According to Becker’s Hospital Review, the Trump administration began issuing reduction-in-force (RIF) notices on Oct. 10, affecting more than 4,000 federal workers across seven agencies, including the Department of Health and Human Services. Among those mistakenly terminated were members of the CDC’s measles response team, the “Morbidity and Mortality Weekly Report” staff, and epidemic intelligence officers responsible for outbreak investigations. By the following day, the administration said the errors had been corrected and workers were being reinstated.
The mix-up underscores the growing turmoil at HHS, which has faced rounds of layoffs and leadership shakeups under Secretary Robert F. Kennedy Jr. Even before the shutdown, HHS had rescinded and reissued thousands of job cuts, leaving agency morale uncertain. The administration has framed the reductions as part of its “Make America Healthy Again” agenda to eliminate “wasteful and duplicative” programs — rhetoric that critics say masks politically driven cuts.
The shutdown’s impact extends far beyond HHS. As BenefitsPRO has reported, the Employee Benefits Security Administration (EBSA) — the Labor Department division that enforces retirement and health benefits laws — has furloughed 75% of its workforce. While essential activities such as No Surprises Act billing investigations and mental health parity enforcement continue, research, audits, and compliance assistance programs are largely suspended. For benefits advisors and employers, that means some regulatory projects, like the long-awaited broker compensation disclosure rules, could face delays.
The IRS is also scaling back. Roughly 34,000 employees have been furloughed as leftover funding runs out, forcing the agency to pause most taxpayer services — just as individuals and businesses scramble to meet their Oct. 15 filing deadline. Nearly 40,000 staff remain on the job to maintain critical operations, but taxpayer advocates warn that the public will feel the pinch. “Taxpayers around the country will now have a much harder time getting the assistance they need,” said Doreen Greenwald, president of the National Treasury Employees Union.
The American Federation of Government Employees has already sued the administration, calling the layoffs illegal and accusing officials of using the shutdown “to punish workers and pressure Congress.” Meanwhile, lawmakers Republicans and Democrats don’t seem any closer to reaching some sort of compromise to end the shutdown.
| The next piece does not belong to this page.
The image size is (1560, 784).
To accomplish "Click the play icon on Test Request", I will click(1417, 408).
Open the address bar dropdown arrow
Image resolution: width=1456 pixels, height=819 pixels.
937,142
At the center of the impasse is an extension of Affordable Care Act premium subsidies: Democrats have said they will not approve any measure that omits the tax credit extension, while Republicans are pushing for a bill that maintains current spending levels through Nov. 21.
With agencies improvising and public services stretched thin, the stalemate is leaving millions of workers, employers, and taxpayers in limbo — and raising broader questions about how long the nation’s health and benefits infrastructure can function under such uncertainty.